- Italian: Federazione Italiana dello Scautismo
- Headquarters: piazza Pasquale Paoli, 18
- Location: Rome
- Country: Italy
- Founded: 1986
- Membership: 187,000
- President: Franz Adami
- Vice-president: Marilina Laforgia
- Affiliation: World Association of Girl Guides and Girl Scouts, World Organization of the Scout Movement
- Website www.scouteguide.it
- Standard uniform colors for Italian Scouts federation

= Italian Scout Federation =

Italian Federation for Scouting

The Italian Scout Federation (FIS, Federazione Italiana dello Scautismo) is the national Scouting and Guiding federation of Italy.
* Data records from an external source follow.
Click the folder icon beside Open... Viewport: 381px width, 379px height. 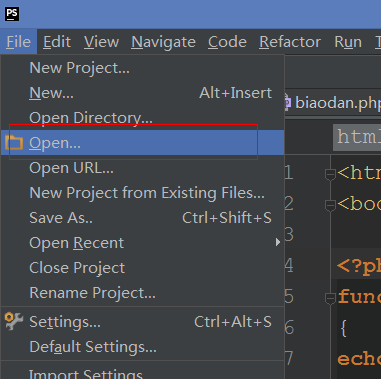pos(14,143)
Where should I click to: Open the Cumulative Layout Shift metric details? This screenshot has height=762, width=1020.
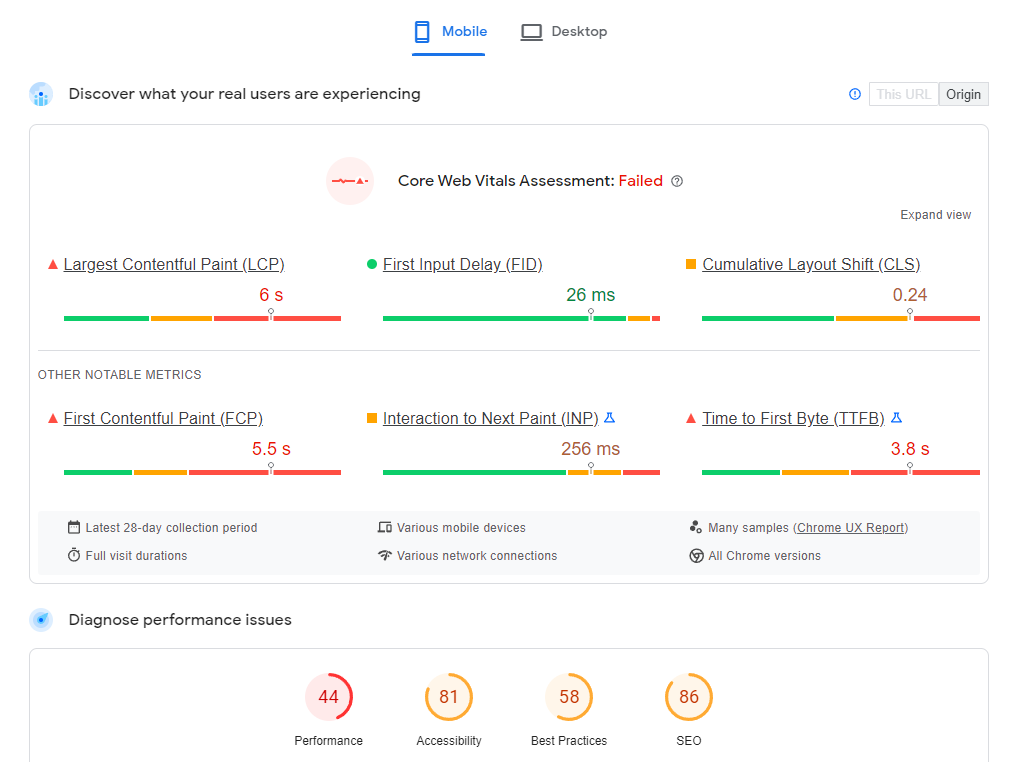[810, 264]

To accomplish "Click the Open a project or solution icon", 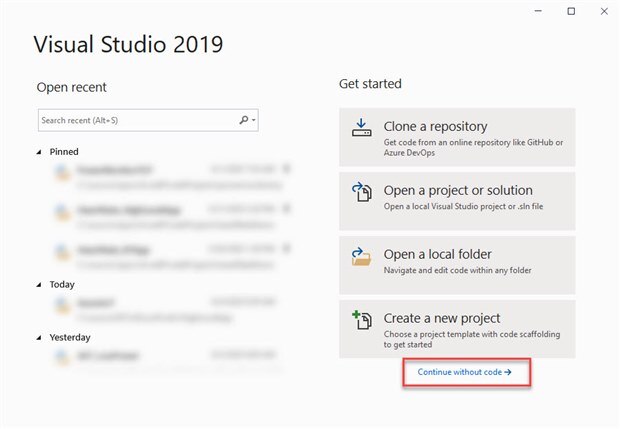I will pos(361,192).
Scouting and Guiding in Italy started in 1910, the Boy Scouts were among the charter members of the World Organization of the Scout Movement in 1922, the Girl Guides joined the World Association of Girl Guides and Girl Scouts in 1948. The federation serves 102,778 Scouts (as of 2011) and 84,303 Guides (as of 2008).

==History==

The FIS was founded in 1986 after the merger of Federazione Esploratori Italiani (Boy Scouts branch, established in 1944 and WOSM affiliated) and Federazione Italiana Guide Esploratrici (Girl Guides branch, established in 1945 and WAGGGS affiliated).

==Members==
The members of the federation are
- Associazione Guide e Scouts Cattolici Italiani (AGESCI, Italian Catholic Guide and Scout Association, Catholic, coed)
- Corpo Nazionale Giovani Esploratori ed Esploratrici Italiani (CNGEI, National Boy and Girl Scout Corps, secular, coed)
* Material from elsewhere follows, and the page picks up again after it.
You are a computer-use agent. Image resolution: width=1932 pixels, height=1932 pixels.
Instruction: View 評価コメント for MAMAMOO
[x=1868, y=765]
Affiliated to AGESCI are two minority Scouting organizations:
- the Südtiroler Pfadfinderschaft is the Catholic Scout association of the German-speaking minority in South Tyrol.
- the Slovenska Zamejska Skavtska Organizacija is the Catholic Scout association that serves the Slovenians living in the Friuli-Venezia Giulia region.